KULON PROGO,
– Mendekati hari raya Idul Fitri, pakaian bekas yang hanya berharga Rp 5.000 menjadi buruan bagi kalangan tidak mampu di Kabupaten Kulon Progo, Daerah Istimewa Yogyakarta.
Di antara penduduk Yogya, baju bekas tersebut disebut sebagai “awul-awul”.
Di Pasar Wage, pakaian second dibiarkan bertumpu-tumpuan di atas karpet, sementara pelanggan perlu mencari sendiri melalui kerumunan itu agar bisa mendapatkan barang yang pas.
Sebagian besar pakaian yang tersedia merupakan produk wanita, mencakupi segala usia mulai bayi sampai orang dewasa.
Di samping gamis, tersedia juga hijab, mukena, kaos oblong, baju koko, celana panjang, hingga boxer.
Harga produknya sungguh murah, sekitar Rp 5.000 untuk setiap potongannya.
Pakaian berharga Rp 10.000 untuk atasan dan bawahan, serta Rp 15.000 untuk gamis ukuran jumbo, dipajang secara terpisah menggunakan gantungan.
Pakaian anak ditawarkan seharga Rp 10.000 untuk setiap tiga buah, sedangkan hijab anak dibanderol dengan hargaRp 3.000 tiap satuannya.
Ana mengklaim bahwa awul-awul tidak berarti baju itu sudah rusak.
“Baju yang tersedia masih pantas untuk dikenakan, tetapi terdapat beberapa cacat ringan, contohnya seperti kancing yang hilang,” katanya.

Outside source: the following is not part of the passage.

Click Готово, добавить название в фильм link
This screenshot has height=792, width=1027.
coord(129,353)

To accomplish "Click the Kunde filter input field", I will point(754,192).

Menghampiri hari raya Idul Fitri, awul-awul menjadi salah satu produk yang banyak diburu di Pasar Wage, yang terkenal sebagai pasar hewan lokal Kecamatan Pengasih.
Pasarnya terbuka setiap hari menurut perhitungan weton masyarakat Jawa yang disebut Wage.
Anna memulai standnya di pasar ini dengan menjadi bagian dari Yayasan Amal Jariyah Peduli di Jogja, organisasi yang mengumpulkan sumbangan dalam bentuk barang secondhand dari para dermawan.
Pakaian yang masih dalam kondisi baik diberikan kepada pondok pesantren di Magelang dan Yogyakarta, sedangkan pakaian yang sudah rusak digunakan untuk dibuang.
Dana dari transaksi di transferkan kepada asrama pesantren.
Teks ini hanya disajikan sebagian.